What is asked – In every one of the records below, swap "height" for "vertical size" and write the lines out again with nothing else changed, leaving out the pictures.

[Word and item position data]
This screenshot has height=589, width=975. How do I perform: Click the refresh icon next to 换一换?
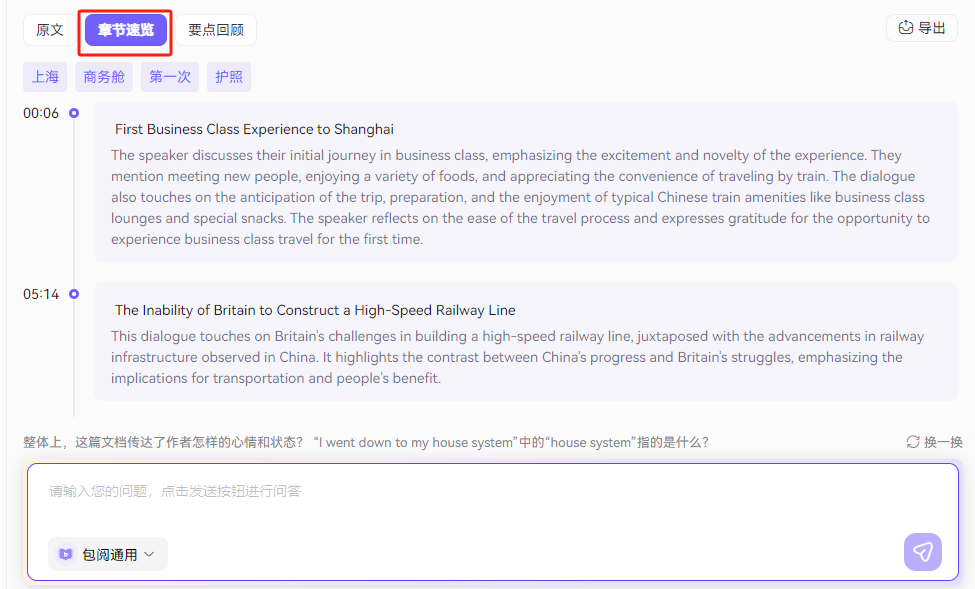pyautogui.click(x=913, y=442)
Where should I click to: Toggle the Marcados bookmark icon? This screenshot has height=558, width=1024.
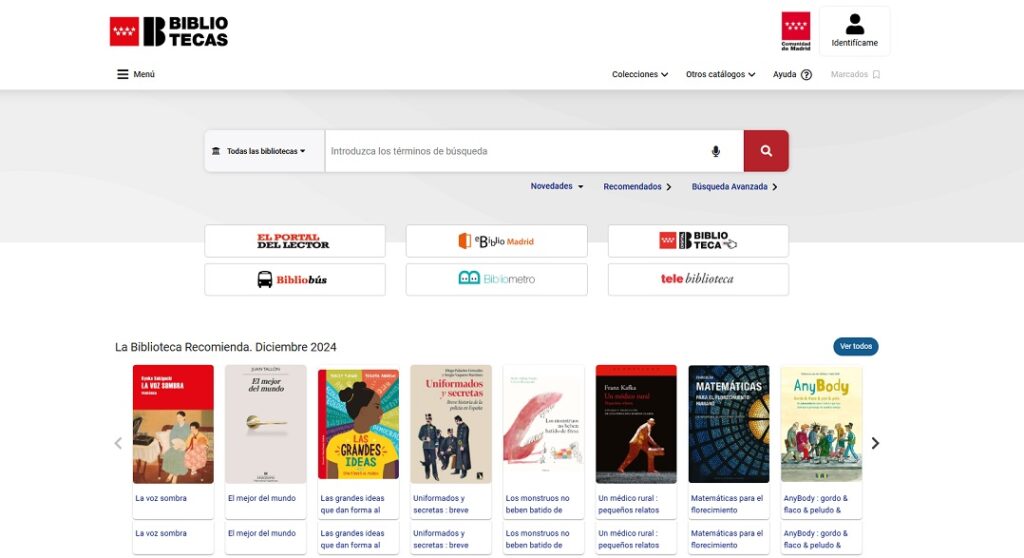pyautogui.click(x=876, y=75)
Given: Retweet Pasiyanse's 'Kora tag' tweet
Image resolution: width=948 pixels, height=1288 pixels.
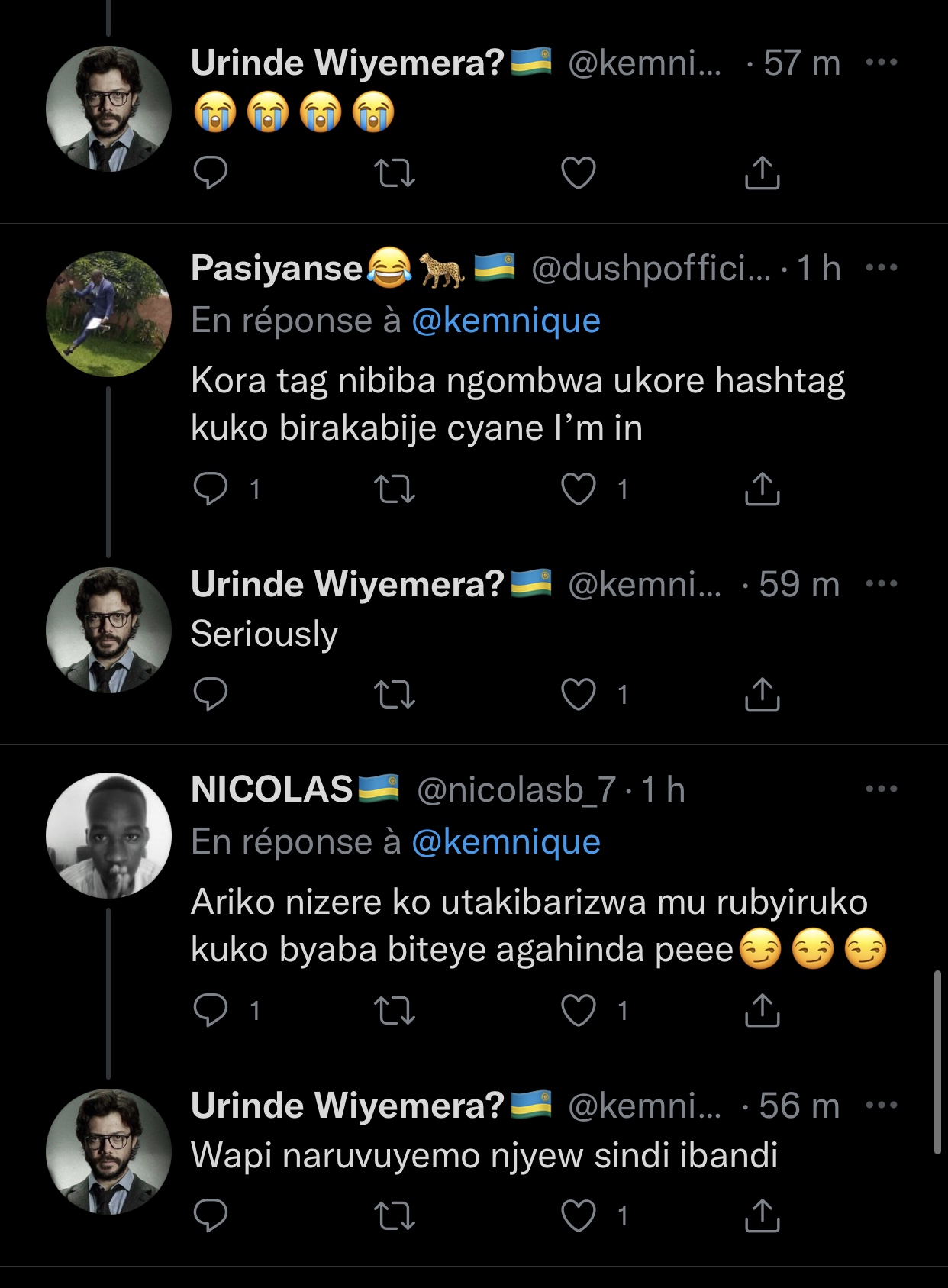Looking at the screenshot, I should tap(395, 489).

Solved problem –
This screenshot has vertical size=589, width=975. How do I perform: Click the refresh icon next to 换一换?
pyautogui.click(x=913, y=442)
Where should I click to: Toggle the Marcados bookmark icon? This screenshot has vertical size=558, width=1024.
pyautogui.click(x=876, y=75)
Given: Retweet Pasiyanse's 'Kora tag' tweet
Image resolution: width=948 pixels, vertical size=1288 pixels.
Looking at the screenshot, I should tap(395, 489).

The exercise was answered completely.